All'inizio del 2020 circa 570 mila italiani lavoravano in smart working (+20% rispetto al 2018), ma "tra il 28 febbraio e il 31 agosto 2020, senza nessuna intenzione o preparazione, è stato realizzato in Italia il più grande esperimento organizzativo mai tentato nella storia del paese. Tutti insieme, milioni di lavoratori - impiegati, funzionari, manager, dirigenti e imprenditori - hanno improvvisamente smesso di lavorare in ufficio, come facevano da secoli, e hanno cominciato a lavorare da casa. Stessa cosa è accaduta nel resto del mondo, e più o meno nello stesso arco di tempo, a tre miliardi di colletti bianchi".  

Domenico De Masi, il maggior studioso e teorico dei cambiamenti del mercato del lavoro, nel suo libro Smart working - La rivoluzione del lavoro intelligente, edito da Marsilio, illustra l'attuale fase di cambiamento epocale che la crisi del Covid-19 ha scatenato nel mondo, con dovizia di dati e riferimenti ad analisi e studi sul passato e sul futuro del “lavoro agile”, e più in generale sul futuro dell'occupazione nel terzo millennio.

Un tema, lo smart working, che ovviamente non si adatta a tutti i lavori, ma a quattro milioni di persone che possono così migliorare la loro qualità di vita, aiutando a ridisegnare le città, il traffico, le relazioni interpersonali libere da quelle ore che tanti passano in macchina, per raggiungere il posto di lavoro. In questa materia l'Italia prima della pandemia "era decisamente arretrata rispetto ad altri paesi europei, anche alla luce del fatto che il management italiano è stato colpevolmente contrario alla modernizzazione del lavoro".
_ _ _ _
Attività da svolgere
(A) Rispondi a queste domande sul testo sullo smart working:
(i) Quanti italiani lavoravano in smart working all'inizio del 2020?
(ii) Quale editore ha pubblicato il libro di Domenico De Masi?
(iii) A quante persone, secondo il testo, si adatta lo smart working?
(B) Riproduci la parte del testo sullo smart working che inizia con le parole contenenti "Domenico De Masi, il" e termina con "nel terzo millennio.".
_ _ _ _
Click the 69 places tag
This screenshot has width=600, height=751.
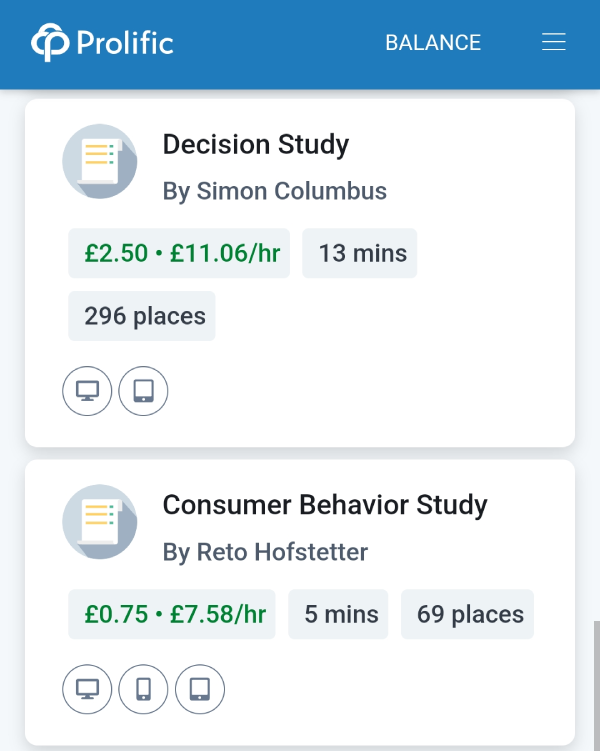(x=468, y=614)
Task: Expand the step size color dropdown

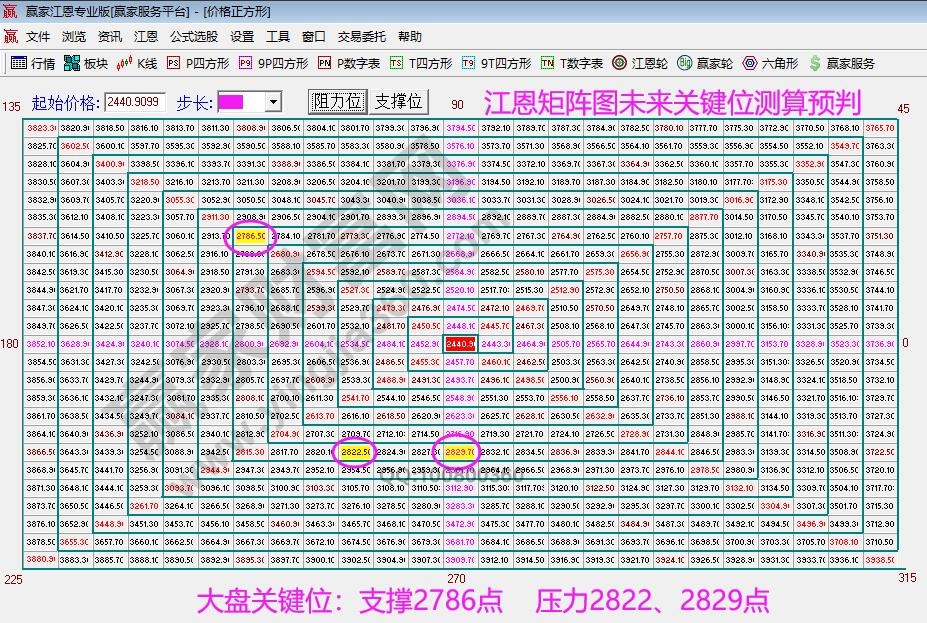Action: click(272, 103)
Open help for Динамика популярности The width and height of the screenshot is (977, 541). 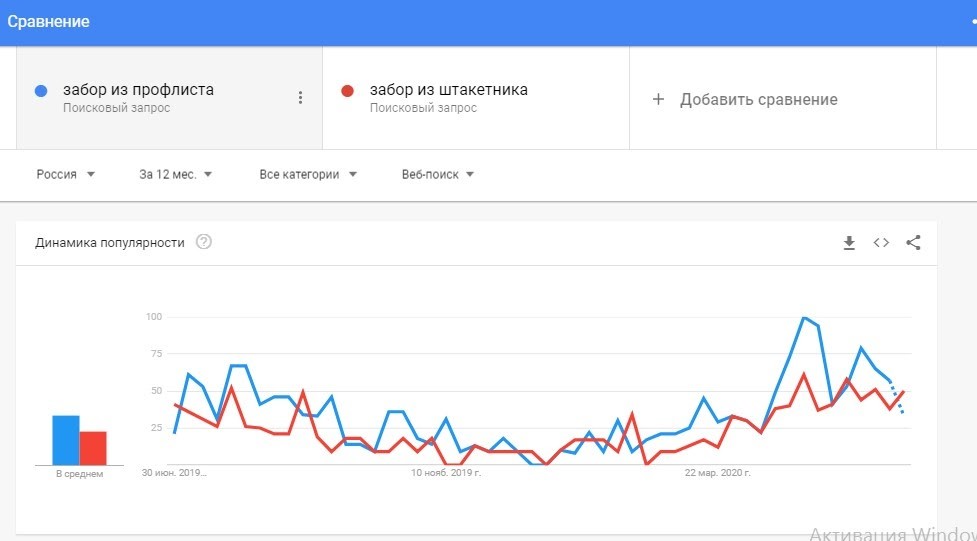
_ _ _ _
Soluzioni
(A)
(i) Circa 570 mila.
(ii) Marsilio.
(iii) A quattro milioni di persone.

(B)
Domenico De Masi, il maggior studioso e teorico dei cambiamenti del mercato del lavoro, nel suo libro Smart working - La rivoluzione del lavoro intelligente, edito da Marsilio, illustra l'attuale fase di cambiamento epocale che la crisi del Covid-19 ha scatenato nel mondo, con dovizia di dati e riferimenti ad analisi e studi sul passato e sul futuro del “lavoro agile”, e più in generale sul futuro dell'occupazione nel terzo millennio.